Exercise prompt:
Convert the lines of the data into a numbered list, starting with the line that contains "Screen dimensions: 2420x1512" and going on through the line that contains "[x=912, y=261]". Leave out any blank lines.

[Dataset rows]
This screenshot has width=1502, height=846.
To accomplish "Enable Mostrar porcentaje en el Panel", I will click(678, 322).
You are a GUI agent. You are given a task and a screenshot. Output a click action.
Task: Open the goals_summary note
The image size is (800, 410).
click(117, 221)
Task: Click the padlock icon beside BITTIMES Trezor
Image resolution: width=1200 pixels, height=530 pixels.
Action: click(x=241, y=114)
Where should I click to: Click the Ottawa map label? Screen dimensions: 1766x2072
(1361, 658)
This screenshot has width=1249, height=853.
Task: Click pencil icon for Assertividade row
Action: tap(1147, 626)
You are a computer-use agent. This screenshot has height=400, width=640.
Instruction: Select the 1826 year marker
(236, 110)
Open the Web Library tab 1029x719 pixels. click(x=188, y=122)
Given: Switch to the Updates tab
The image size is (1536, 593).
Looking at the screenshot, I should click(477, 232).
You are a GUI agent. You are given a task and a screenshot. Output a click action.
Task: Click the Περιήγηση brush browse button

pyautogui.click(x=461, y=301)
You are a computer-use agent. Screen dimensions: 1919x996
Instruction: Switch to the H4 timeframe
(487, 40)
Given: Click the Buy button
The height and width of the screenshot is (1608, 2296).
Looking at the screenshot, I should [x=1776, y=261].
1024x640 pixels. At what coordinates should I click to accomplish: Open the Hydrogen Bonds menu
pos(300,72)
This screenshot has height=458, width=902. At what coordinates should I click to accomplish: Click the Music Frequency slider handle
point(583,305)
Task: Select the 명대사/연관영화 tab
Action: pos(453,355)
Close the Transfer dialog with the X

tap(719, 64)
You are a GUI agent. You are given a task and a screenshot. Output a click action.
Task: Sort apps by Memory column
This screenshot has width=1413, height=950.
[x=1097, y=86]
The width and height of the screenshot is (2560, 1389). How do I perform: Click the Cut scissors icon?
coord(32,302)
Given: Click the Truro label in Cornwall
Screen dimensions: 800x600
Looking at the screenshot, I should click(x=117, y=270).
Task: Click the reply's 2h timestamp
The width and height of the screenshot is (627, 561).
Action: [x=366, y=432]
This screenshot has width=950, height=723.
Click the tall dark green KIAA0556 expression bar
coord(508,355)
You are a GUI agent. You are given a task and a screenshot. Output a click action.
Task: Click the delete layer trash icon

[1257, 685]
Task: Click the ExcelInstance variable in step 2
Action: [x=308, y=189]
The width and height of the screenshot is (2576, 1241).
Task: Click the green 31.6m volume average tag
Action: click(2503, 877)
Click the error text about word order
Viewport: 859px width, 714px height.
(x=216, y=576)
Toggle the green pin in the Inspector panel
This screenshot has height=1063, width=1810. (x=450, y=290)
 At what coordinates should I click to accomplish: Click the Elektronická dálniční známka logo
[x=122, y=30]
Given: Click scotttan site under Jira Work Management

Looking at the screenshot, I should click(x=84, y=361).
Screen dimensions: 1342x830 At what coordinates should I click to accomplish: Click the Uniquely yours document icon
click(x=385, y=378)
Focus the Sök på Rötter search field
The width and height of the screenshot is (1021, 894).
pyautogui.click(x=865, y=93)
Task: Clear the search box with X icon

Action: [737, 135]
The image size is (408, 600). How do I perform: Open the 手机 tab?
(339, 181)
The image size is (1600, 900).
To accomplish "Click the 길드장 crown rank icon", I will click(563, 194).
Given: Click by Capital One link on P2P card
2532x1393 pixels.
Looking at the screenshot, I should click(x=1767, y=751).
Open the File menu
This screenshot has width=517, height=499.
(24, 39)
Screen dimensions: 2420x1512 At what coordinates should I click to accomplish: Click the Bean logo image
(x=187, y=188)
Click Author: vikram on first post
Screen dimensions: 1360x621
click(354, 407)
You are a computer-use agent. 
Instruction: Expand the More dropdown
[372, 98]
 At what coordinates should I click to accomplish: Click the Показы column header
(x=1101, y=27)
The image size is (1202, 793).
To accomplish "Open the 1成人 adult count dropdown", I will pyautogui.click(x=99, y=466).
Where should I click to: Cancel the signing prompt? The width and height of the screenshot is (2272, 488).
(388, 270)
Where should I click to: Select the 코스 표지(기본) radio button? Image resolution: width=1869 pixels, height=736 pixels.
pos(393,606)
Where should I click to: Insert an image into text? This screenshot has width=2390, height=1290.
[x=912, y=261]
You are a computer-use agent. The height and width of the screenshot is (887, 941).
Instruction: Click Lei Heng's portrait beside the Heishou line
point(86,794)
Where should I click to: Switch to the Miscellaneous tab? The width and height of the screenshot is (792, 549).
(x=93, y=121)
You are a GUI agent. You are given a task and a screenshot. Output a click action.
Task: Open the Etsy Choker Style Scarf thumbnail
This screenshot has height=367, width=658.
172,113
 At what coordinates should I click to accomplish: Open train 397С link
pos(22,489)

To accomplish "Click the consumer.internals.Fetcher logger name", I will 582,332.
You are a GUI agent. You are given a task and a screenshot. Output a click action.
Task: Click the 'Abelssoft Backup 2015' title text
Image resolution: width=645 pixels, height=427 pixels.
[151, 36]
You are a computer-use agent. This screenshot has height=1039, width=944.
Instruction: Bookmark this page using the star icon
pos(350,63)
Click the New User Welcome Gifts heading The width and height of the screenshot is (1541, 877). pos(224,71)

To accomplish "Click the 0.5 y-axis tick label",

Response to the exercise:
1. Screen dimensions: 2420x1512 At what coordinates should I click to accomplish: Click the Bean logo image
2. (x=187, y=188)
3. Click Author: vikram on first post
4. Screen dimensions: 1360x621
5. click(354, 407)
6. You are a computer-use agent. 
7. Instruction: Expand the More dropdown
8. [372, 98]
9.  At what coordinates should I click to accomplish: Click the Показы column header
10. (x=1101, y=27)
11. The image size is (1202, 793).
12. To accomplish "Open the 1成人 adult count dropdown", I will pyautogui.click(x=99, y=466).
13. Where should I click to: Cancel the signing prompt? The width and height of the screenshot is (2272, 488).
14. (388, 270)
15. Where should I click to: Select the 코스 표지(기본) radio button? Image resolution: width=1869 pixels, height=736 pixels.
16. pos(393,606)
17. Where should I click to: Insert an image into text? This screenshot has width=2390, height=1290.
18. [x=912, y=261]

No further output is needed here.